His remit runs much wider than the world's sixth-largest economy and has not been trouble free.
From negotiations with China on politically sensitive investment in Britain's nuclear industry and explaining the loss of a parliamentary vote on military action in Syria to crafting government policy on gay marriage or welfare reform, Osborne is Cameron's main ally.
"George Osborne is the prime minister's closest adviser bar none," said a source in Cameron's office. "On everything."
Godfathers to each other's children and close friends, both have aristocratic roots and attended Oxford University. In 2005, Osborne ran Cameron's successful campaign to become Conservative party leader; the two have been politically inseparable since.
Though a strong speaker, Osborne doesn't have Cameron's easy manner with the media and can come across awkwardly at times. This, plus his close association with austerity and perceived aloofness within the party, would make it hard for him to take over from Cameron as leader.
Married with two children, Osborne grew up in London, unlike many in his party who hail from rural England. That, say people who know him, has given a man who describes himself as a social and economic free market liberal a more cosmopolitan outlook, for example on gay marriage, than many in his party.
A fan of the late British Conservative prime minister Margaret Thatcher - he cried at her funeral earlier this year - he also admires former Labour prime minister Tony Blair, going so far as to call him "the master".
Osborne makes no secret of the fact that he wants the modern Conservative party to copy what he describes as Blair's centre ground politics he says were aimed at combining a strong market economy with decent public services.
As finance minister, Osborne's focus has been on cutting Britain's budget deficit and its almost 1.5 trillion pound ($2.43 trillion) national debt.
His policy mix: shrinking government spending, reducing top and bottom rate tax, slowing the rate at which Britain's welfare budget grows, and stimulating the housing market.
The opposition Labour party, which has seen its opinion poll lead heavily eroded in recent months, has accused Osborne of cutting spending too deeply too fast, saying he is investing too little in infrastructure.
Week after week, Ed Miliband, Labour's leader, stood up in Britain's parliament to denounce Osborne, arguing his policies were killing any chance of a recovery.
In February this year, Osborne's political fortunes hit a low point when Moody's stripped Britain of its prized AAA credit rating for the first time since 1978, saying it thought growth would remain sluggish for years.
Two months later, Fitch followed suit and the IMF's chief economist suggested Osborne was "playing with fire" by pressing ahead with austerity after the fund downgraded its growth forecasts for Britain.

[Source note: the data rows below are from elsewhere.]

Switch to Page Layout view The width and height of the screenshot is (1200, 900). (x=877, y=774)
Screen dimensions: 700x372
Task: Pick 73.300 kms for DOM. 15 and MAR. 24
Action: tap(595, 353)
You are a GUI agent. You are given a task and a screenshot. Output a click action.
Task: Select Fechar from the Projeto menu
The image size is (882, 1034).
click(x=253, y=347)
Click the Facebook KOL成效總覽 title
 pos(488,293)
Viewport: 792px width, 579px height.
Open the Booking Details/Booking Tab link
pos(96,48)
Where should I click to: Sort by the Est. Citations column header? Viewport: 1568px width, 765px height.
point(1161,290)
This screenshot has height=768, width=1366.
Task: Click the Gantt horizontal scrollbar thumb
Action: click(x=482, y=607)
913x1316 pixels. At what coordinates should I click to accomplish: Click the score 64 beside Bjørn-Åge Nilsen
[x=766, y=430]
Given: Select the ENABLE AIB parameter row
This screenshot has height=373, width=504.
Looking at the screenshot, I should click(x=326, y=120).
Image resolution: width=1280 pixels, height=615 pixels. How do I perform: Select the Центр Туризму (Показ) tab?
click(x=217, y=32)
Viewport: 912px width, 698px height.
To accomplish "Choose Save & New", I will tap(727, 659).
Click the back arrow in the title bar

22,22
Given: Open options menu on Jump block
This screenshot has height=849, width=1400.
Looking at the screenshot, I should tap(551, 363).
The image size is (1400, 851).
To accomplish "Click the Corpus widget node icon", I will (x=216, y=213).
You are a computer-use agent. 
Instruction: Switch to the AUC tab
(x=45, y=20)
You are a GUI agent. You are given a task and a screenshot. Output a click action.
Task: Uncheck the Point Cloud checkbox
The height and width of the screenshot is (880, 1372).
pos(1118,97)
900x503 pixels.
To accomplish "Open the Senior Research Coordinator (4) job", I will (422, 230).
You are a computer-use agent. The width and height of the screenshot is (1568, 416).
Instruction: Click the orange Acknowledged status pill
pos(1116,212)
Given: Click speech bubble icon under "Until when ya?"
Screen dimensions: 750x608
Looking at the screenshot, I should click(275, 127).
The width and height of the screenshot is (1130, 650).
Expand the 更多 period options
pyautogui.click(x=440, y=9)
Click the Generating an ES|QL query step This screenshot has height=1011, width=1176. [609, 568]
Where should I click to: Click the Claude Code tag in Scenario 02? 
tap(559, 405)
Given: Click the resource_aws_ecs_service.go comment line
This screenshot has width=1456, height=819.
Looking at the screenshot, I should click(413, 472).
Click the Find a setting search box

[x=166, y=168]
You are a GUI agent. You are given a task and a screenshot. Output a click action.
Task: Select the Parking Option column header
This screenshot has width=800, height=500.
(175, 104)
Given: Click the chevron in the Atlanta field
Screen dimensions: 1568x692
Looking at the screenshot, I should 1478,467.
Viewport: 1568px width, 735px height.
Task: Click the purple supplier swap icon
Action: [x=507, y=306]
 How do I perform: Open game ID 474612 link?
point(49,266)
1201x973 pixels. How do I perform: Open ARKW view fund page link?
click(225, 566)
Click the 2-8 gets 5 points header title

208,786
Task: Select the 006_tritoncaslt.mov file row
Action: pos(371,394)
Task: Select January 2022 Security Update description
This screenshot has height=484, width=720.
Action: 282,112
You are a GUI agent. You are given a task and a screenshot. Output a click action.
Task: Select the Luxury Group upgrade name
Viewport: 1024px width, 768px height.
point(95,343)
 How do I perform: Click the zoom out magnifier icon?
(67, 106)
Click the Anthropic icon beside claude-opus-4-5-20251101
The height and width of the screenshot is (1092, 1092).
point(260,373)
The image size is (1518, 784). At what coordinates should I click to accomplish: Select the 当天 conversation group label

The IMF's doubling of its growth forecast for Britain this year to 1.4 percent, the sharpest upgrade for any G7 leading economy, has given Osborne the last laugh.
Osborne, who says he and his party have no sense of triumphalism given outstanding problems, hopes the economic credibility he believes he has accrued will give his party a majority in 2015, something it failed to achieve in 2010.
Opinion polls show voters do trust him more on the economy than Labour despite the financial pain they continue to endure and Labour's overall poll lead is showing signs of crumbling.
A poll this month by polling firm YouGov showed 38 percent of voters said the Conservatives would do a better job of managing the economy against 23 percent for Labour.
But the preferences were almost reversed - 34 to 25 percent in Labour's favor - when the question was about which party would be better for raising living standards, an issue Labour is putting at the heart of its early election campaigning.
Osborne says there's no room for complacency.
"We have to deal with our debts and see our plan through," he told delegates at his party conference. "This battle to turn Britain around - it is not even close to being over. We are going to finish what we have started."